WORK INSTRUCTIONS
List every line of the records below that contains the word "height", treating uppercase and lowercase letters as different.

Rows from a screen grounding dataset
[BEGIN]
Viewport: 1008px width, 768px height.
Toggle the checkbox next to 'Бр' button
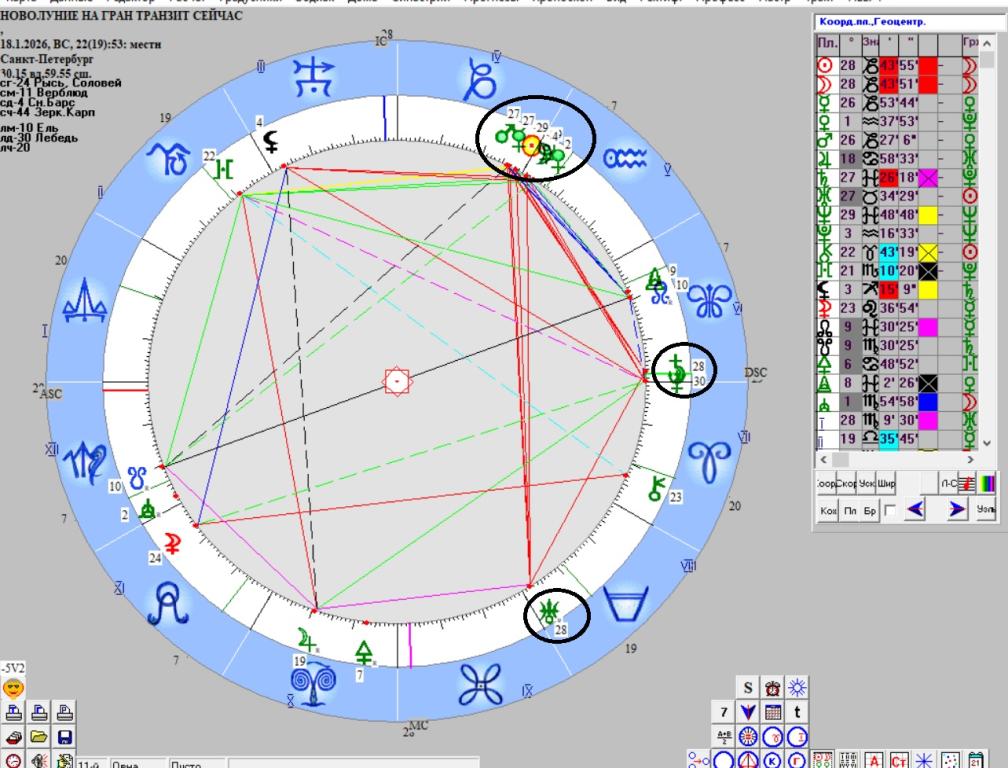click(890, 511)
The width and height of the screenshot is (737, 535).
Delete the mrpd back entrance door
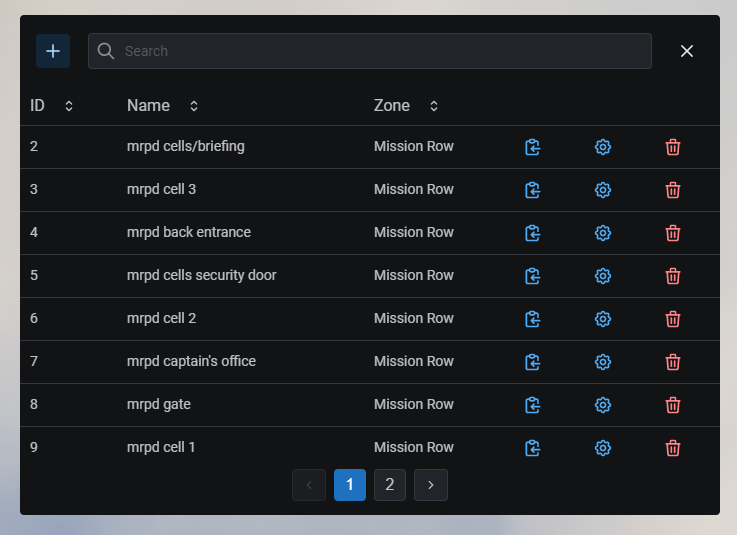(673, 233)
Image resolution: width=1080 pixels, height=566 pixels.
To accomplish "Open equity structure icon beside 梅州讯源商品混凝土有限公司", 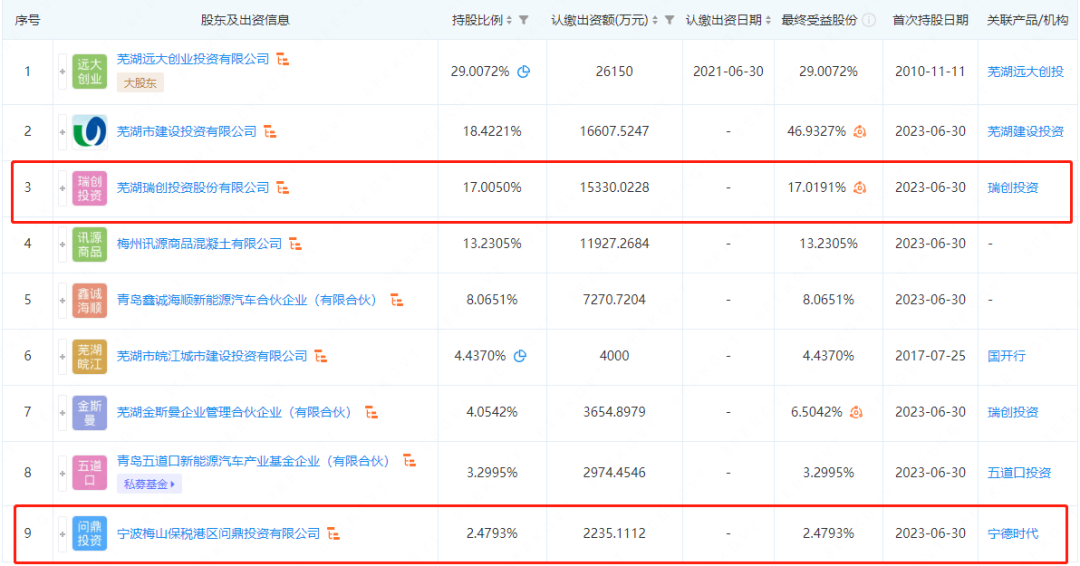I will pos(296,244).

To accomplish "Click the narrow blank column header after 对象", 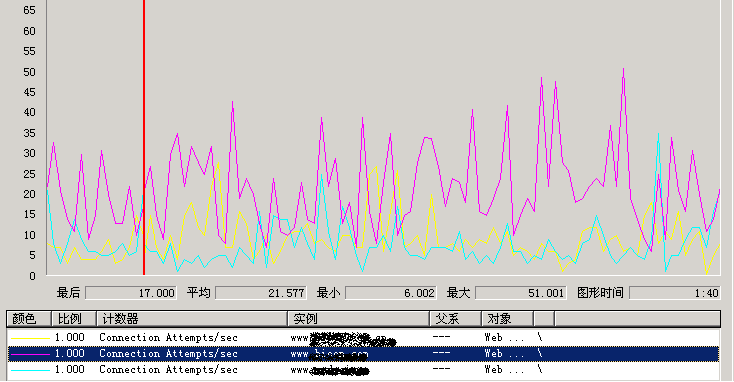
[END]
EXERCISE SOLUTION
Viewport: 1008px width, 768px height.
The width and height of the screenshot is (737, 535).
Image resolution: width=1080 pixels, height=566 pixels.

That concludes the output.